Author: Nabanita Sircar
Publication: The Hindustan Times
Date: May 18, 2003
URL: http://www.hindustantimes.com/news/5983_255568,00430005.htm
It is a very emotive issue, but
the British government appears set to ban slaughter of animals without
stunning them. This would affect the supply of halal meat. The move has
come as a surprise.
In the last couple of years, authorities
went out of their way to accommodate the demand by the Muslim community
to provide only halal meat for Muslim students in schools and even for
Muslim convicts serving jail sentences.
Under the proposals to be put forward
next month by a government committee Jewish and Muslim communities would
lose the legal right to slaughter animals without stunning them. The communities
have reacted angrily saying that such a ban would end thousands of years
of religious rites.
Under the European Union, animal
welfare regulations, all farm animals must be stunned before slaughter,
unless they are killed by religious methods as halal for Muslims and shechita
for Jews.
Both methods involve religiously
trained slaughter men using sharp knives to cut throats and let the animal
bleed to death.
The Farm Animal Welfare Council,
appointed and funded by the government, has now concluded after a four-year
long study that Jewish and Muslim methods of slaughter are inhumane. The
Council has stressed that they be brought into line with the mainstream
regulations.
But, the discussion between the
Council and religious groups has broken down. The groups have accused the
Council of institutionalised religious prejudice.

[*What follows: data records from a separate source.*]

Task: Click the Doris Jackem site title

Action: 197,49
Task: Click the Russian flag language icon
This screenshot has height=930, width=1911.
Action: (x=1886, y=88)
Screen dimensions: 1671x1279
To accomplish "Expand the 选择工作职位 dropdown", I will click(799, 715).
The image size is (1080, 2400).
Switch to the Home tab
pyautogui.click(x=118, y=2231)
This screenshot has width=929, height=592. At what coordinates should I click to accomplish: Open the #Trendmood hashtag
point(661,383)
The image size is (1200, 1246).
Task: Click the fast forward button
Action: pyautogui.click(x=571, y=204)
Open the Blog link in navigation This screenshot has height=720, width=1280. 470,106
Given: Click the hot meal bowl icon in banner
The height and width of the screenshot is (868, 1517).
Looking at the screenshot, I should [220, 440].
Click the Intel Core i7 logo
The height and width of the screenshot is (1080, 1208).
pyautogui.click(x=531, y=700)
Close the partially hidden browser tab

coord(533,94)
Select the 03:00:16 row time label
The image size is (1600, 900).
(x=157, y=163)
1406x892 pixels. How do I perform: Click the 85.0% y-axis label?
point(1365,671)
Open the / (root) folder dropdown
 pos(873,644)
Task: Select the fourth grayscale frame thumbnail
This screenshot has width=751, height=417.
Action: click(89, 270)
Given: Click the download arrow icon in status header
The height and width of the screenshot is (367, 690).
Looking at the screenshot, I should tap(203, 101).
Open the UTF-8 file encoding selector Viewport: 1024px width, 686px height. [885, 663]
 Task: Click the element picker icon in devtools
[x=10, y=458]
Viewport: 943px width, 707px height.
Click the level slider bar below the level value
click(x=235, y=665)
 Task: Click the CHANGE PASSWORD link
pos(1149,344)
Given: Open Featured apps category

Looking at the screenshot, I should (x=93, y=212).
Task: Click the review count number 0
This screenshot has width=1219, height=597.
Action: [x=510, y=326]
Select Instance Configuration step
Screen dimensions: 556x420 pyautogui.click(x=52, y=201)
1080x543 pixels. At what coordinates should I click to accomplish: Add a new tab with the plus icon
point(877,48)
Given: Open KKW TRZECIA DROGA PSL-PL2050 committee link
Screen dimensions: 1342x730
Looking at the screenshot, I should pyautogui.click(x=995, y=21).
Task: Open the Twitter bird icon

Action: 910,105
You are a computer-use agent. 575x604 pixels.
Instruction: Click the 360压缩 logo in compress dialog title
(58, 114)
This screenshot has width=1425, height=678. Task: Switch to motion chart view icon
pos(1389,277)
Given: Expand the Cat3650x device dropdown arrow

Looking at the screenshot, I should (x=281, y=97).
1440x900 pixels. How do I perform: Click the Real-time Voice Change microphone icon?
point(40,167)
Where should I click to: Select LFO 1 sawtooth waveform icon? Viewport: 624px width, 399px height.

Council members, who visited halal
and shechita abattoirs, however, found that the animals took two minutes
to lose consciousness when slaughtered by the traditional method. This
is considered inhumane. But, religious groups say that stunning the animal
amounts to injuring it.
In Britain, 90 per cent of halal
meat is electrically pre-stunned. But many Islamists insist that this is
unacceptable. Jewish laws are said to be even less flexible.
In a compromise move the government,
is likely to tell the two communities to explore ways of finding acceptable
methods of stunning. It would then remove the restrictions.